- [Goal of the exercise] Your reply should consist of one number: how many lines below contain "agent".

Records from a data collection:
——

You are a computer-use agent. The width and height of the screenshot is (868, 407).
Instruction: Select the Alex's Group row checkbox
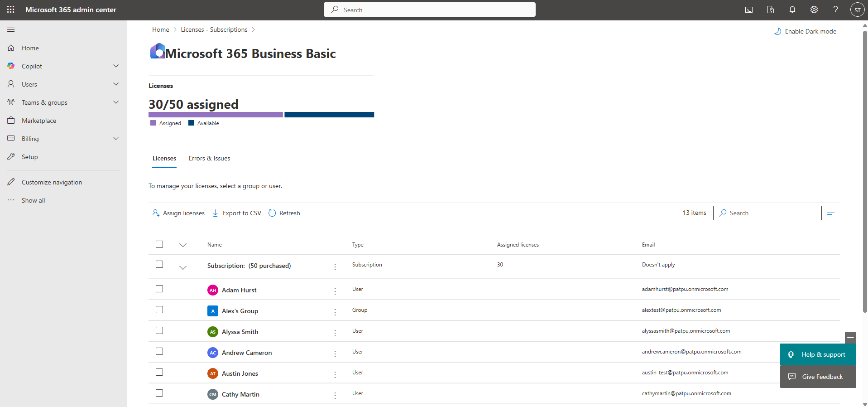159,310
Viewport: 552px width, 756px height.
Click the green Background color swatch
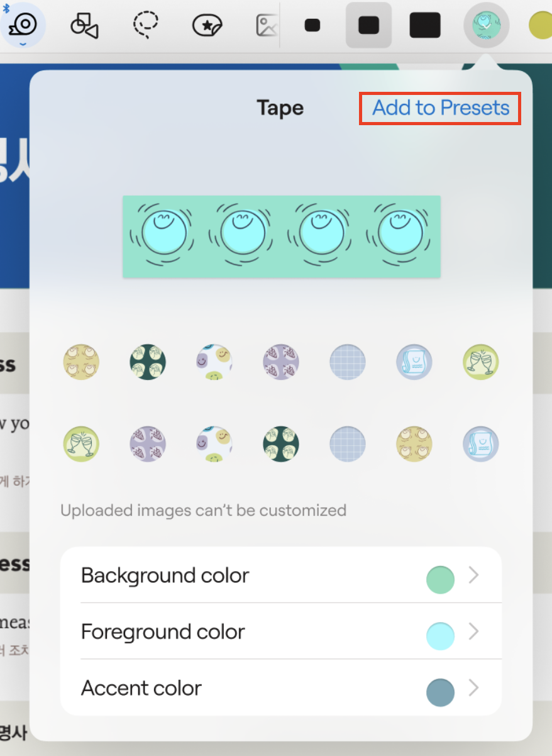440,579
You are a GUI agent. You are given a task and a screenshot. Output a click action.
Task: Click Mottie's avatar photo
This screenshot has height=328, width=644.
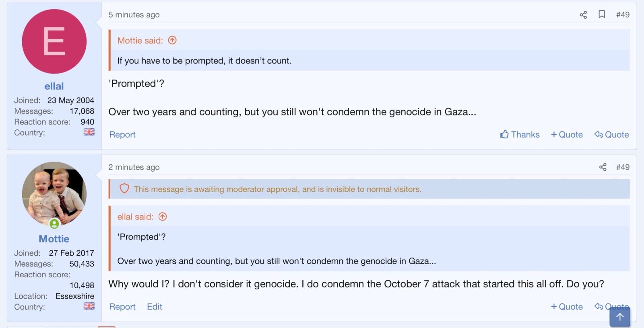54,194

——

- [Answer for this exercise] 2